Caro Dario, ora voglio un Pd che non sia più diessino

Mi sono stupito anche io, avrei immaginato un passaggio più burocratico, meno partecipato. Invece il padiglione 1 della nuova Fiera di Roma che ospitava la pletorica assemblea costituente del Pd, che pure sonnecchiava quando Dario ha preso la parola, si è scosso. Un segno positivo. Un buon inizio. Franceschini non ha bisogno di consigli. O forse sì. Io mi sento di sottolineare un elemento. Conosco bene il nuovo segretario, vent'anni fa io ero ancora minorenne ma ero nella direzione nazionale dei giovani democristiani in cui lui era l'autorevole direttore della rivista Nuova Politica.
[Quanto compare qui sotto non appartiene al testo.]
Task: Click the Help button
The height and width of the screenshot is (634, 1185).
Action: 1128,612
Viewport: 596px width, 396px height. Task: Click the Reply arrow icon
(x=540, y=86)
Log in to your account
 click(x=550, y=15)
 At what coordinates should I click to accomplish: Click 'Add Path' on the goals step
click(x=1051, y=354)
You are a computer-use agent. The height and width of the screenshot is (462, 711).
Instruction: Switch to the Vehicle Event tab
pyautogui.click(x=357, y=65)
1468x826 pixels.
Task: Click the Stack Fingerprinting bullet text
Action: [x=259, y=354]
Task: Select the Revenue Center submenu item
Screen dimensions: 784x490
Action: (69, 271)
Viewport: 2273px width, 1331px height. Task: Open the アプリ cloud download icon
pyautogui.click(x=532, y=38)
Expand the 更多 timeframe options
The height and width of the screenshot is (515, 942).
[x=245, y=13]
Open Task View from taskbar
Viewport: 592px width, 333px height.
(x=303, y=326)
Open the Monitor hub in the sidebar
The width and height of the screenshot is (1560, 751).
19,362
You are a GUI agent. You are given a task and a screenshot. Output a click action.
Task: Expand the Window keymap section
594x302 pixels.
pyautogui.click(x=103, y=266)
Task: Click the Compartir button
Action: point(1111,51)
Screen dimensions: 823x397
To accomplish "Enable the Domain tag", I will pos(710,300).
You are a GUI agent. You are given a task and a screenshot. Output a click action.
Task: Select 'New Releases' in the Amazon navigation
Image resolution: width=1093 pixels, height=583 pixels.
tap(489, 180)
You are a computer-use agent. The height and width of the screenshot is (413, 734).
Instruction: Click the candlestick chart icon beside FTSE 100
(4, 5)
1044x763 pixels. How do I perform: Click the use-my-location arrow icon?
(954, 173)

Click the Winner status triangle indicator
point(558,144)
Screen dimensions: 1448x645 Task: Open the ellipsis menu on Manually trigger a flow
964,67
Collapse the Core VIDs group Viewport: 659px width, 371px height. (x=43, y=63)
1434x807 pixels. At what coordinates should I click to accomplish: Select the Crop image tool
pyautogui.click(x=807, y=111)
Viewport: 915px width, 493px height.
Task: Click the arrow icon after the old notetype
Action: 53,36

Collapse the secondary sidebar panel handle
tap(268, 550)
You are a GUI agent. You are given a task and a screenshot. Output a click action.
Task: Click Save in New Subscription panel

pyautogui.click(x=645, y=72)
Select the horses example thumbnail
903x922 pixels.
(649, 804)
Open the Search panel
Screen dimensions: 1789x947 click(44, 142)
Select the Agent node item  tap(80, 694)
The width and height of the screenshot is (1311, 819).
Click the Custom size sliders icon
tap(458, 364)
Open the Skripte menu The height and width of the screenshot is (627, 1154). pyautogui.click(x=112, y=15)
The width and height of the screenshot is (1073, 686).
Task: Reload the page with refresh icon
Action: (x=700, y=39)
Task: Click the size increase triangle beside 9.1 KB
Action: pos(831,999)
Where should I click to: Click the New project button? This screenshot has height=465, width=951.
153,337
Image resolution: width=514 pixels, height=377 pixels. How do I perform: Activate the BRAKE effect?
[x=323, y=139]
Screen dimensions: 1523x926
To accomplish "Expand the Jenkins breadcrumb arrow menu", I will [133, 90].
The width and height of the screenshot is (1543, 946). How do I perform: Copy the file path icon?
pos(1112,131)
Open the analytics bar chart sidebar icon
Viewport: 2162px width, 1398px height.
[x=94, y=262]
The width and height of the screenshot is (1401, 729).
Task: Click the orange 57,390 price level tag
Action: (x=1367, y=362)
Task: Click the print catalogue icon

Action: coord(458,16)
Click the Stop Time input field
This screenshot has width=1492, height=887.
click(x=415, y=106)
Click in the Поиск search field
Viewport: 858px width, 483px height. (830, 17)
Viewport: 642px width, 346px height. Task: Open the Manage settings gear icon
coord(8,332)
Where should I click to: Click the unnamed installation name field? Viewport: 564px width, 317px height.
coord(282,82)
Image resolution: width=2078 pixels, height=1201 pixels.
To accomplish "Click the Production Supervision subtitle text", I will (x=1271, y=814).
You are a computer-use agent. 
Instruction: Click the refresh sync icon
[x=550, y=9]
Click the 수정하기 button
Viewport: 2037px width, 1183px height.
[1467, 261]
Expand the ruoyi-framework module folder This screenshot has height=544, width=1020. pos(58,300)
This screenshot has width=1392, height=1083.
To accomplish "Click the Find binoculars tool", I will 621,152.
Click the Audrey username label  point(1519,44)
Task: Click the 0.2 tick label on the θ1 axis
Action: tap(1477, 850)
Franceschini ha avuto una storia da numero due: vicesegretario di Franco Marini, di Francesco Rutelli, di Walter Veltroni, sottosegretario alla presidenza del Consiglio con Massimo D'Alema. Ora si sperimenta per la prima volta nel ruolo di numero uno. E deve portare con lui la sua storia, che viene da lontano. So per certo che ieri Dario ha pensato con emozione a Benigno Zaccagnini, lo straordinario segretario della Dc della seconda metà negli Anni Settanta, eletto in circostanze analoghe alla guida del maggiore partito del paese. "Zac" doveva essere un segretario di transizione, doveva durare pochi mesi, invece in un celebre congresso del 1976 sconfisse Arnaldo Forlani e restò alla guida del partito, restando poi schiacciato anche umanamente dal dramma del caso Moro. Ecco, penso che Franceschini sia uno Zaccagnini di inizio millennio. Arriva come segretario di transizione e può diventare il leader capace di battere il neo-doroteismo diessino, vera piaga del Pd. Spero che a ottobre ci sia una sfida congressuale tra Franceschini e Bersani e che Franceschini vinca. Sarebbe il bene del Partito democratico, che può ambire a tornare al governo del paese solo convincendo porzioni di elettorato moderato a votarlo.